### Task to complete
Please extract every line of the rows below that contains the word "Expand", matching its case exactly.

(Rows contained in a dataset)
"""

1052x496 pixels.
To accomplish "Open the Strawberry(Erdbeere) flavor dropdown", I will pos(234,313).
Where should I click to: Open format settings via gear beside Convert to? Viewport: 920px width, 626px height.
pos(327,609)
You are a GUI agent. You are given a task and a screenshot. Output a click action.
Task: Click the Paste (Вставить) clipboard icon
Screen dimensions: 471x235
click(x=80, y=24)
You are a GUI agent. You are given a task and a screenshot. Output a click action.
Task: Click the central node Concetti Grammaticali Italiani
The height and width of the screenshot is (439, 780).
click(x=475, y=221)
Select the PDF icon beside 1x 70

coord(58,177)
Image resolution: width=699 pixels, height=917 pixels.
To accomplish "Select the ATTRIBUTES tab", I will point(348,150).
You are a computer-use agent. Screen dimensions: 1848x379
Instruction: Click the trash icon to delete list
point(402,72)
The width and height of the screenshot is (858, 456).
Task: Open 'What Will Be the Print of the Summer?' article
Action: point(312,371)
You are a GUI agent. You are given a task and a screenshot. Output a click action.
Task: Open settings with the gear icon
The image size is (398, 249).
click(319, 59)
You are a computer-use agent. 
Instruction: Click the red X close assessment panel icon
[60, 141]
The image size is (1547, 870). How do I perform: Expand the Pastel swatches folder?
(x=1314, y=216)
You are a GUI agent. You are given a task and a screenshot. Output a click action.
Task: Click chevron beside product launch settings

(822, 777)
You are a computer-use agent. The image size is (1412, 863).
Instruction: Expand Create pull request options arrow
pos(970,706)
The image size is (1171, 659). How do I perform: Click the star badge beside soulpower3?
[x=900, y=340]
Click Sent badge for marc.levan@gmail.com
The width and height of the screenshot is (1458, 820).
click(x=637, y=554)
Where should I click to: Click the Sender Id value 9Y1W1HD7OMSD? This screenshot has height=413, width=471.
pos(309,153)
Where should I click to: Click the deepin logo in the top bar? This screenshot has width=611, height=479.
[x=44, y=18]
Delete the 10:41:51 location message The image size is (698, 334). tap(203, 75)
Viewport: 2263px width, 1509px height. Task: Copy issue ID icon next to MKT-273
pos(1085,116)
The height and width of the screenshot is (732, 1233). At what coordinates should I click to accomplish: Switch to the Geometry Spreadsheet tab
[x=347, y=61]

"""

### The reply
The image size is (1547, 870). How do I perform: Expand the Pastel swatches folder?
Instruction: Expand Create pull request options arrow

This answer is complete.